Abstract
Purpose:
To characterize the molecular mechanism of temperature and mechanosensation and calcium homeostasis in retinal ganglion cells (RGCs) and place it within the context of RGC output signaling using a combination of biophysical, electrophysiological, genetic and physiological approaches.
Methods:
RGCs were loaded with Ca indicator dyes (Fura-2, OGB-1, Fluo-4) and exposed to rapid increases water temperature (mediated by 1865 nm lasers) or slow (30-60 sec) elevations in bath temperature, or uniaxial/biaxial substrate stretch. Transmembrane currents were recorded directly with the whole cell patch and/or high-speed pressure clamp technique. Calcium signals were recorded with the confocal microscope, two photon micorscope or CCD cameras.
Results:
Short 7 msec infrared pulses at 13.93-22.28 J/cm2, increased local bath temperature by 9-14 deg C and evoked robust and reproducible Ca elevations in wild type HEK293 cells. These responses were observed in the absence of external Ca2+ and were susceptible to the blockers of Ca2+ sequestration/release from the endoplasmic reticulum. An additional Ca2+ component, characterized by rapid temperature-dependent [Ca2+]i kinetics was observed in cells overexpressing TRPV4 channels and in RGCs. Heat-evoked Ca2+ elevations in RGCs were suppressed by Ruthenium Red (non-selective TRP channel blocker) and HC-067047 (selective TRPV4 antagonist) whereas heat -induced responses from stores comprised a minor component of the neuronal thermo-response. Moderate heat, membrane stretch and TRPV4 agonists facilitated NMDA receptor-mediated responses of RGCs.
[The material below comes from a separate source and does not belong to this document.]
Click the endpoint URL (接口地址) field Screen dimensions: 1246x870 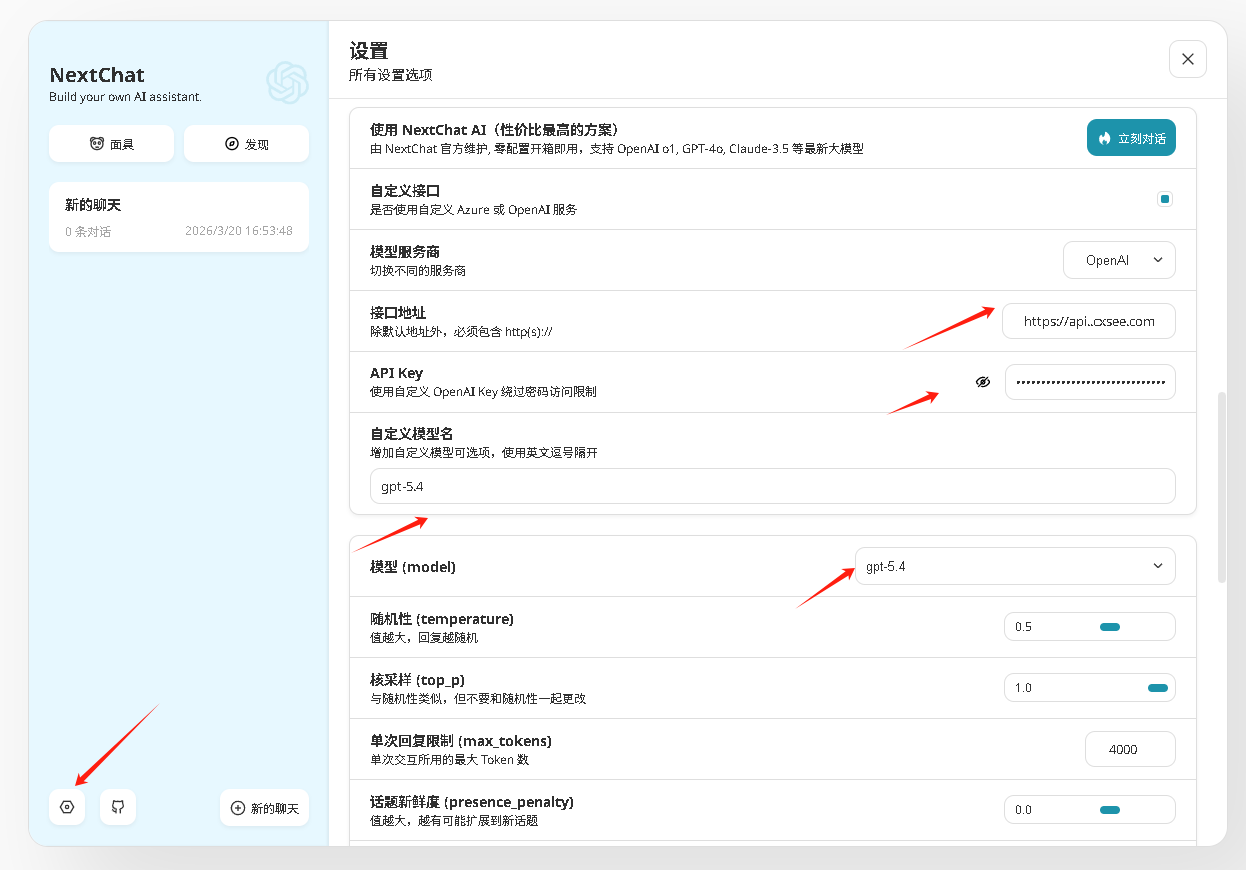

Consistent with this, an increase in bath temperature to 37°C increased the firing rate of RGCs, an effect that was inhibited by the TRPV4 blocker.
Conclusions:
We conclude that force- and temperature-sensitive calcium influx through TRPV4 provides a depolarizing drive that modulates RGC excitability and thus retinal output to the visual brain. Our data further suggests that channels intrinsic to RGCs play a potentially important function by integrating the effects of non-visual inputs such as mechanical stimuli, temperature and vanilloid/cannabinoid agonists with light inputs derived through rod and cone circuits.